> **Work request**:
Whenever a line in the data holds the string "plus", pull that line out.
[Opening Records for this exercise section]
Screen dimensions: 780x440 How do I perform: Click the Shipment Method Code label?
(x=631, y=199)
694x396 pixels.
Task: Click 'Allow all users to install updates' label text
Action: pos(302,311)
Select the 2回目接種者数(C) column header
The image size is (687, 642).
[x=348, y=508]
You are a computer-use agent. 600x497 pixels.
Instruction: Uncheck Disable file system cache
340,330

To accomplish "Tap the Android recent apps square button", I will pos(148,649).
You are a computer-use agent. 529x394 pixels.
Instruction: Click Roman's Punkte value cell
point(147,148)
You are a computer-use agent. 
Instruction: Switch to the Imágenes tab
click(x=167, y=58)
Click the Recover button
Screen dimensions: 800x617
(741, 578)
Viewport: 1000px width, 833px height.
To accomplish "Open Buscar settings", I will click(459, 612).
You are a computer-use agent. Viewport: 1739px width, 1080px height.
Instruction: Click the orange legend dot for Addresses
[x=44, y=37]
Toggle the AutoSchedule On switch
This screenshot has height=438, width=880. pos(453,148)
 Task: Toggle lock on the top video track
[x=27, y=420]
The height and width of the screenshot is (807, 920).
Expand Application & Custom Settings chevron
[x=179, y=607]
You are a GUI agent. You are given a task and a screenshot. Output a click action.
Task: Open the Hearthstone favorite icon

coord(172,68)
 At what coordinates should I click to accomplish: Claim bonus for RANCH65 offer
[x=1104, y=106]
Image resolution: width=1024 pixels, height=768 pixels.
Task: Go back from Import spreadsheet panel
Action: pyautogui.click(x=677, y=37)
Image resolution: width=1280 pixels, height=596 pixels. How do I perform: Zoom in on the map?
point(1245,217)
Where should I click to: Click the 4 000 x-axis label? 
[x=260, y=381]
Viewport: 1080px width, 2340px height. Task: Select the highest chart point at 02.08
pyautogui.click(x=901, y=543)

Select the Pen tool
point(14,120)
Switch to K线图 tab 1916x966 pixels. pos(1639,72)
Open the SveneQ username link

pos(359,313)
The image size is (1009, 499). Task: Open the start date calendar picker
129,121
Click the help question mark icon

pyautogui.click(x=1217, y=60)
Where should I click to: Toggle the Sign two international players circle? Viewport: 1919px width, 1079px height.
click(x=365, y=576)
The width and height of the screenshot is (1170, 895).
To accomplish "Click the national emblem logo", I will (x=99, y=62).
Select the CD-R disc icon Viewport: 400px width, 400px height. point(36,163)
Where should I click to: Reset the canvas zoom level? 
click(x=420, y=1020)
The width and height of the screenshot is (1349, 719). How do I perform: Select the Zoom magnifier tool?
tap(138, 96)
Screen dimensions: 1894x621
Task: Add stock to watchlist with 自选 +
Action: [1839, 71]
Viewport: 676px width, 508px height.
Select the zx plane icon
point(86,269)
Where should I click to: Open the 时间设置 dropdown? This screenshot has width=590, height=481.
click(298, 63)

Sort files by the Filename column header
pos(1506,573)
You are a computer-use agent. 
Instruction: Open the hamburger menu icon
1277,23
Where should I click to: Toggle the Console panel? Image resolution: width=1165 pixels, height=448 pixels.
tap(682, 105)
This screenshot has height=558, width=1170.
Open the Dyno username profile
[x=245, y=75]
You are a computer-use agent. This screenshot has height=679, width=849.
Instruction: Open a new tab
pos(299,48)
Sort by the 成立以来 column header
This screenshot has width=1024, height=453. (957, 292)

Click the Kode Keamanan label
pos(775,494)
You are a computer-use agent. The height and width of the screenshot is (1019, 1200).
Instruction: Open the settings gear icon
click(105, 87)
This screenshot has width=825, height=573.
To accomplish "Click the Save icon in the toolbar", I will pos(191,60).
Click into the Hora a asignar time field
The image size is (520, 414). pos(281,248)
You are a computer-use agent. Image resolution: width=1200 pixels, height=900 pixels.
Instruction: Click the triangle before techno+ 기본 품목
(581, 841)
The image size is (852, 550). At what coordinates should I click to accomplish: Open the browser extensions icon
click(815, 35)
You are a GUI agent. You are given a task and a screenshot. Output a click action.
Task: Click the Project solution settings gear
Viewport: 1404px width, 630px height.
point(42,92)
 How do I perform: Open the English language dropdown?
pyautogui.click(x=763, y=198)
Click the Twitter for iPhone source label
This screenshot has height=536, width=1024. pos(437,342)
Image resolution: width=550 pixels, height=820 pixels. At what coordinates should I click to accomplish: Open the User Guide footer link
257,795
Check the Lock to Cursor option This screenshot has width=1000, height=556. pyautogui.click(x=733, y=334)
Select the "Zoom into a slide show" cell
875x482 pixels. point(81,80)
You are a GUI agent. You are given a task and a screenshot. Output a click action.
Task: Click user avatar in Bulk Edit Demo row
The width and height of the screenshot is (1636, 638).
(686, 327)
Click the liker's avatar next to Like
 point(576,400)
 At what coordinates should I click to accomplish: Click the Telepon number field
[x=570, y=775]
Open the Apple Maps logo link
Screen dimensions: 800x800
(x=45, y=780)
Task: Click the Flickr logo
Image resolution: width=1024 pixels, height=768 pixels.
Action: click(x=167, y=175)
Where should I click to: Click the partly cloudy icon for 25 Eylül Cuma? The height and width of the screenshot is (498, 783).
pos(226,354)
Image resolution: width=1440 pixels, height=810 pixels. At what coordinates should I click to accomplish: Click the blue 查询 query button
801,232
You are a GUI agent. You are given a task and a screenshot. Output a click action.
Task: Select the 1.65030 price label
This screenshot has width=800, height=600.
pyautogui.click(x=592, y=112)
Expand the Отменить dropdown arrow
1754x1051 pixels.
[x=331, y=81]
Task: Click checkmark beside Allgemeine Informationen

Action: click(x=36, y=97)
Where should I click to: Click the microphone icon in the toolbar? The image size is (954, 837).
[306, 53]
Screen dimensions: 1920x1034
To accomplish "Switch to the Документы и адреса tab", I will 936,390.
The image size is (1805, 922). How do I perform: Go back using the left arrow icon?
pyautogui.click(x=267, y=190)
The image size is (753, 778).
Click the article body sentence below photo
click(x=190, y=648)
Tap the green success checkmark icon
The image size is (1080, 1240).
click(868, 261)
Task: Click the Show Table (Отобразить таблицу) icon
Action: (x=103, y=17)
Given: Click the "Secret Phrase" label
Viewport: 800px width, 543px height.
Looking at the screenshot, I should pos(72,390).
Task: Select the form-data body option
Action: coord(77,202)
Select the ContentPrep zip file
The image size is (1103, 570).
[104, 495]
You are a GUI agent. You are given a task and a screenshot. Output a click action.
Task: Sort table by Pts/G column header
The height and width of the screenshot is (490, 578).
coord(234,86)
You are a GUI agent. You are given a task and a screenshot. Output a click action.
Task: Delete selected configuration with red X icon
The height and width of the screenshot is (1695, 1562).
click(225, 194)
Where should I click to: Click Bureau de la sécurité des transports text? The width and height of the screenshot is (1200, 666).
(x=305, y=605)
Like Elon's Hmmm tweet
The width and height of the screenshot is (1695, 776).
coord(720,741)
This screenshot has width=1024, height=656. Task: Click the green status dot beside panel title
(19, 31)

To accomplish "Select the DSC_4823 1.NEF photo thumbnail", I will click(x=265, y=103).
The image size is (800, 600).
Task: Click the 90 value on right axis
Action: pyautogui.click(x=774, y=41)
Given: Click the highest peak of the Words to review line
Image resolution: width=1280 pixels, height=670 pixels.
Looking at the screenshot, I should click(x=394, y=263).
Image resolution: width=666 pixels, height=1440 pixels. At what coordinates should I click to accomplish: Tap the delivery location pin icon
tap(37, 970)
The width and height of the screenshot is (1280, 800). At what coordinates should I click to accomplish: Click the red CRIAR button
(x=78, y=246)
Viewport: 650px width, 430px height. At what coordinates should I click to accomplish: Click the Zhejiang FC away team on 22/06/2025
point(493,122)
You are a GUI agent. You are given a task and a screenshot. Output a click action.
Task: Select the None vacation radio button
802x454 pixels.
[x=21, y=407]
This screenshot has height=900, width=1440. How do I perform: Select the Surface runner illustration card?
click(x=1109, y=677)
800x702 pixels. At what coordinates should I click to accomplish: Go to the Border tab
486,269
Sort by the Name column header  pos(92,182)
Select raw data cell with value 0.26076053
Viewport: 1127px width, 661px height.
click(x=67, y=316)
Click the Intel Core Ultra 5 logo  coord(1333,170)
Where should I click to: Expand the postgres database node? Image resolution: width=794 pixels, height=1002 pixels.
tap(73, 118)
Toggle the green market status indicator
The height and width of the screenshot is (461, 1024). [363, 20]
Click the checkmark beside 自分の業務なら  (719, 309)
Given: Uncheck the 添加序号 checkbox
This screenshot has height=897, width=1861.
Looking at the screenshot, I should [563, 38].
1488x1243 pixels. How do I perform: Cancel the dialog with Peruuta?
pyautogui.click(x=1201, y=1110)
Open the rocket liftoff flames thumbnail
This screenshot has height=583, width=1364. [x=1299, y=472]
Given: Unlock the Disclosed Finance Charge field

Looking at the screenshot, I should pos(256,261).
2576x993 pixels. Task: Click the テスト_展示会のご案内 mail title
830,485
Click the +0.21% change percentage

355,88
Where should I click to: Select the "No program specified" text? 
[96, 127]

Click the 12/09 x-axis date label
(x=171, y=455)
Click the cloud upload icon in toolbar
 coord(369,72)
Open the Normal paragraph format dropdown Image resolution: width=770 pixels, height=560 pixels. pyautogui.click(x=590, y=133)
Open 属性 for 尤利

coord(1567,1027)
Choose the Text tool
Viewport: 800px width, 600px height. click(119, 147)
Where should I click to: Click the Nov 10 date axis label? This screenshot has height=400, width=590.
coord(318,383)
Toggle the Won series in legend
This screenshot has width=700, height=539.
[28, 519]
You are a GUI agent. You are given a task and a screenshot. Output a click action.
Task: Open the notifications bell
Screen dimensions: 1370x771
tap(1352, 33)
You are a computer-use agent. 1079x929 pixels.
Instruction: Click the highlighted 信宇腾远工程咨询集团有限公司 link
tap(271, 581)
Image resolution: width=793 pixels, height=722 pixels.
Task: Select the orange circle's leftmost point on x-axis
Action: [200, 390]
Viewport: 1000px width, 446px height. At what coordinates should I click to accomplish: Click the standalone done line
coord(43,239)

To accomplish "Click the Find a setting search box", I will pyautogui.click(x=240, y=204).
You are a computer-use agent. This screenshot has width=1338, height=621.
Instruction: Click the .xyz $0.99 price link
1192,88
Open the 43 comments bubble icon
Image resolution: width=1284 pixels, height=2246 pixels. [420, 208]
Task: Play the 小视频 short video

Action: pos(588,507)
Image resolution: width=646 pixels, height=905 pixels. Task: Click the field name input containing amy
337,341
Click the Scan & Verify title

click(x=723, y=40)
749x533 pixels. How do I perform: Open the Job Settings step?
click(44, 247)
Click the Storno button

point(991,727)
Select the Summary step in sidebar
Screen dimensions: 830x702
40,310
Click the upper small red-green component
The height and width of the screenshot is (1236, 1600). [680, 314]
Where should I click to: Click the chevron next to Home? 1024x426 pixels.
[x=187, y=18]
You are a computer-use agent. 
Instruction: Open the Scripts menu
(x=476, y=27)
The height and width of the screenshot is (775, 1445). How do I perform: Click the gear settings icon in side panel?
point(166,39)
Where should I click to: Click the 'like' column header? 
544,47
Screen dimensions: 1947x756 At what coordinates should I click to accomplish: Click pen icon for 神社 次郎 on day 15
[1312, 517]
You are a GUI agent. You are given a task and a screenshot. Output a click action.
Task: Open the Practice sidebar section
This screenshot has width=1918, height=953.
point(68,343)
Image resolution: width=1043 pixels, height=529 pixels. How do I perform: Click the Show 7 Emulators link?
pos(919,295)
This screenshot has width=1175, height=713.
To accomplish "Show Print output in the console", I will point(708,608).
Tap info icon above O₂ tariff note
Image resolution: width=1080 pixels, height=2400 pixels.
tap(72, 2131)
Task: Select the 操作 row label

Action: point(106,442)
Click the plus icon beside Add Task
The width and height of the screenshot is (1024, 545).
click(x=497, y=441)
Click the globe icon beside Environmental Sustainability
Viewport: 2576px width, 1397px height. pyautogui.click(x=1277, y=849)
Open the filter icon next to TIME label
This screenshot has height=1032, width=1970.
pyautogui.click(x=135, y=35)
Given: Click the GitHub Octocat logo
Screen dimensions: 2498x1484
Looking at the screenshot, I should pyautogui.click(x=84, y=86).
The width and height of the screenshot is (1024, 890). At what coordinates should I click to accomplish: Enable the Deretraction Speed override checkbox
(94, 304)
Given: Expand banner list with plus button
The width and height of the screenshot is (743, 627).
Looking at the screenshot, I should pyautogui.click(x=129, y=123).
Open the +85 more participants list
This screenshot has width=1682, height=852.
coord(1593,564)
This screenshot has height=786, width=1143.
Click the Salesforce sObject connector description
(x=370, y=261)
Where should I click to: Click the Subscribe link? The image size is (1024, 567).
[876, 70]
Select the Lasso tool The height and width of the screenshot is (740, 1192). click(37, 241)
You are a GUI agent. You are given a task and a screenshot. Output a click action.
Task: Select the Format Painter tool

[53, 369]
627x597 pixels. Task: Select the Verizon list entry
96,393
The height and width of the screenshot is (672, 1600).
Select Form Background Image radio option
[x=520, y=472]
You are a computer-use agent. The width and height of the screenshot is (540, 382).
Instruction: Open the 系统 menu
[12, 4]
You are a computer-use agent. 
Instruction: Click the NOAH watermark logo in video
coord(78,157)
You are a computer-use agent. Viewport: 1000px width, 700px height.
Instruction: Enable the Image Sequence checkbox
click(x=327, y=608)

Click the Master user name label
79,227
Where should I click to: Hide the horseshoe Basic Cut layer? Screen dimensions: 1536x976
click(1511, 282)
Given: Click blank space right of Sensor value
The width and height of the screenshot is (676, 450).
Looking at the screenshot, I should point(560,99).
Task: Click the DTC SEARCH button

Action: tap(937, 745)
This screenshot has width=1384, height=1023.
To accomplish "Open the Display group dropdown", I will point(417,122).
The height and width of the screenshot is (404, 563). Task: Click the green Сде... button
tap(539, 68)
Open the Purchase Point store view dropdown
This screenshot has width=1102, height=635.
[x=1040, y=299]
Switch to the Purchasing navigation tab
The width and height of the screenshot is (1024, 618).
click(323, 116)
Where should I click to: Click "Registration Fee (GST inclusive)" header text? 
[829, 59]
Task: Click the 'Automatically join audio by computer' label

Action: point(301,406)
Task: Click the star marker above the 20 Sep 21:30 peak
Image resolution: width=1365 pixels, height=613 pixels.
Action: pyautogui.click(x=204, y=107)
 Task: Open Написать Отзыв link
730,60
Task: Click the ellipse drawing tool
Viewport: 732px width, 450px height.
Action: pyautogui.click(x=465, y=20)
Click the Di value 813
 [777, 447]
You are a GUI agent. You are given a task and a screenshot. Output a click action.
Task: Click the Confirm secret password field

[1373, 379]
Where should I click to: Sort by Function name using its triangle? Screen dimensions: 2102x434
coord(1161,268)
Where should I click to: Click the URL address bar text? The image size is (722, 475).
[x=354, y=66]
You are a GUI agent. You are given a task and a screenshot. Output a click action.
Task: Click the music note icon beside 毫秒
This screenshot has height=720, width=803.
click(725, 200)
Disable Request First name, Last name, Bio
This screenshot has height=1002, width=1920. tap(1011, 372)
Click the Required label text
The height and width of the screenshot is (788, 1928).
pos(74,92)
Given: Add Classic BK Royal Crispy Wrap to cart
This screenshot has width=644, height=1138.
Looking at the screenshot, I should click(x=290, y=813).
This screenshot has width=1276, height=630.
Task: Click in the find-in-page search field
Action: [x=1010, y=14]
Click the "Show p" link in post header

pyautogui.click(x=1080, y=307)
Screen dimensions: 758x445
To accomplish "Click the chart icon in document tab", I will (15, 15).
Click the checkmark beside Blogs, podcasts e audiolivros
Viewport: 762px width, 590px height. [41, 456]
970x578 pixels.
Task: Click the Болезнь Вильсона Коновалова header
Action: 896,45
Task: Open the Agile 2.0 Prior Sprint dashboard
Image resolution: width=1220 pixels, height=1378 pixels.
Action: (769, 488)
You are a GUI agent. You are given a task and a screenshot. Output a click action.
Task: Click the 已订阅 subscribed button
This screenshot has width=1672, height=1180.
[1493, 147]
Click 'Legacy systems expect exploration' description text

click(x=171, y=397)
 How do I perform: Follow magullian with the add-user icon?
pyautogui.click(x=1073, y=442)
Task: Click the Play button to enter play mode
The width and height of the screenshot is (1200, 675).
[Closing Records for this exercise section]
> **Exercise answer**:
Click the plus icon beside Add Task
Given: Expand banner list with plus button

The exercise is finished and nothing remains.